Taking a cue from China's ministry of propaganda, president Trump has decreed that all federal comments about the coronavirus outbreak must be cleared by vice president Mike Pence.
That didn't work very well for China, which faces huge pushback from people upset that the government withheld information and silenced whistleblowers.
It isn't going to work here.
Trump's mandate, which muzzles federal scientists, apparently doesn't cover White House acting chief of staff Mick Mulvaney, who told the Conservative Political Action Conference today;
“The flu kills people,” he said. “This is not Ebola. It’s not SARS, it’s not MERS. It’s not a death sentence, it’s not the same as the Ebola crisis.”
How do you know, Mick?
Ever the good Trump solider, Mulvaney believes the media are overplaying the threat from coronavirus because they are determined to bring down the president.

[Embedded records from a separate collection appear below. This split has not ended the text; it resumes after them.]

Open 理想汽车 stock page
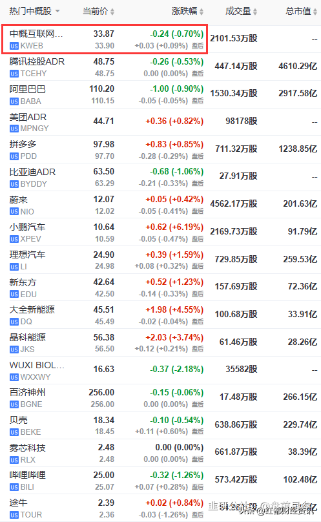 pyautogui.click(x=27, y=255)
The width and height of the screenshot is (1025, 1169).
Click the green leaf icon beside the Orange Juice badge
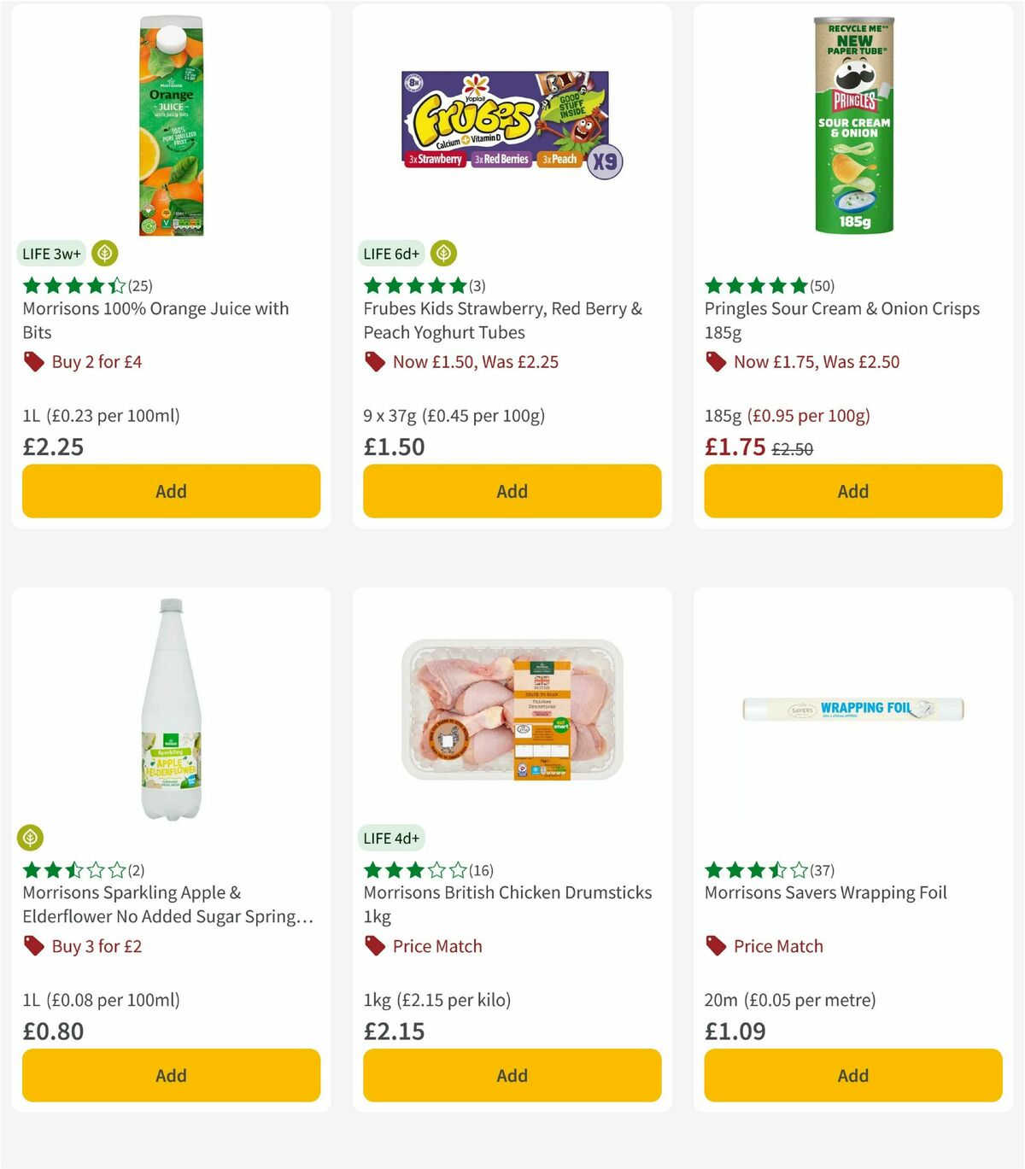pyautogui.click(x=103, y=253)
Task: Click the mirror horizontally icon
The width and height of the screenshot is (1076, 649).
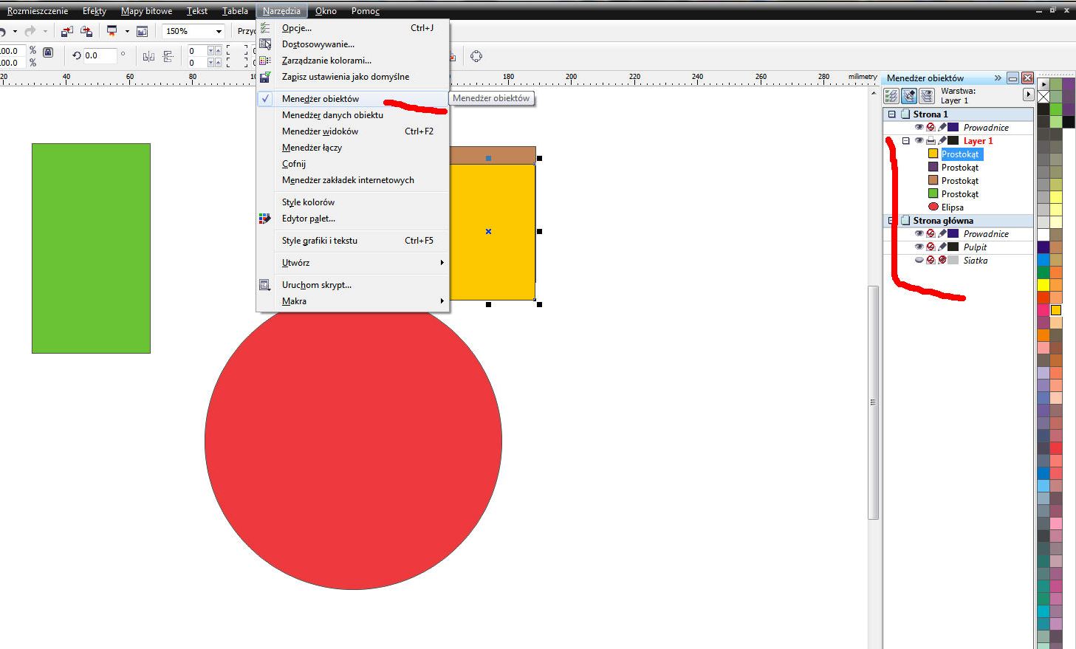Action: (x=148, y=56)
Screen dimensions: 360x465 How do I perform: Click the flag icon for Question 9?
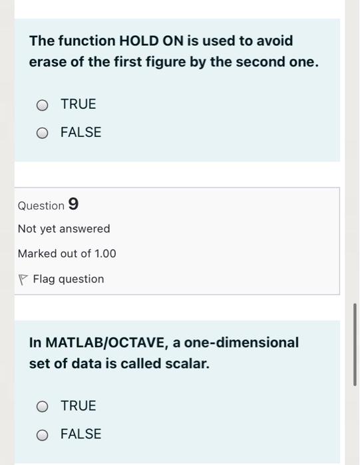tap(23, 280)
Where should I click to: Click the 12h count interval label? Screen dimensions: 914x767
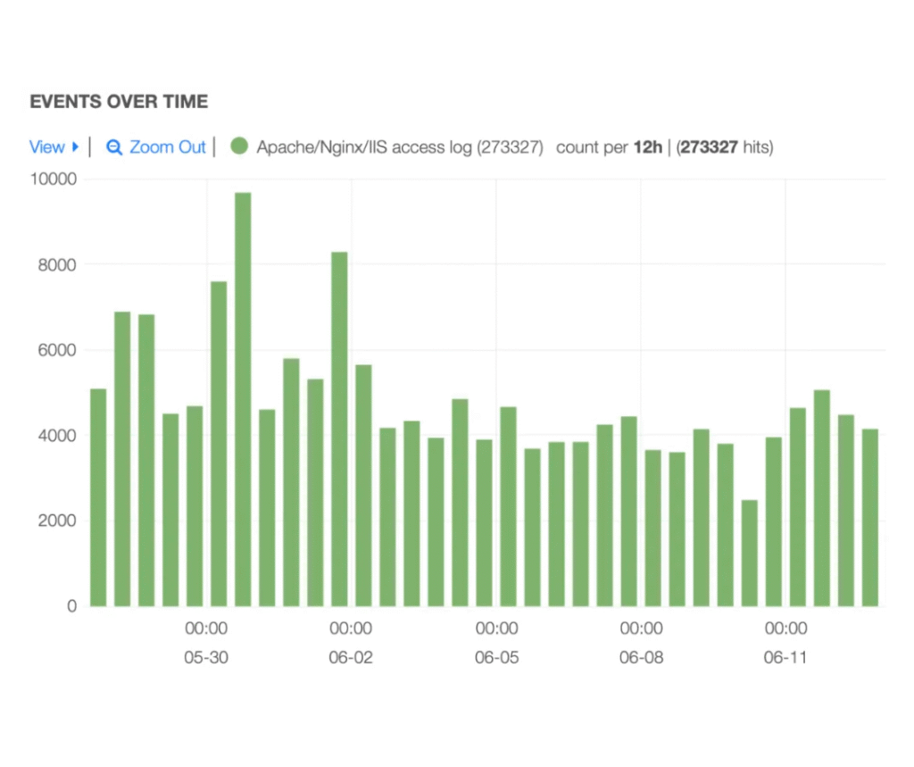point(647,147)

The global financial markets, including Wall Street, which is down 13 percent from last month's high, aren't in the tank because they've swallowed media hype.
Team Trump should spend more time trying to contain the coronavirus than in controlling science and the press.
Talk the talk. Now walk the walk. The Securities and Exchange Commission has ruled that shareholders of companies that signed the Business Roundtable's pledge to address the needs of all stakeholders—not just the bottom line—can introduce resolutions at annual meetings to find out what exactly their companies are doing to live up to their CSR promises.
Citigroup, Goldman Sachs and BlackRock tried to block Business Roundtable pledge-related resolutions.
The Business Roundtable released its "Statement on the Purpose of a Corporation" to promote an economy for all Americans on Aug. 19, 2019. It was signed by 181 CEOs.
A BR spokesperson credited Citigroup, Goldman Sachs and BlackRock for "making substantial investments in their customers, employees and communities, consistent with the statement."
Shareholders will find out how much was spent for the well being of the environment, communities, suppliers, customers and employees during the spring round of annual meetings.
They can then gauge whether it was money wisely spent.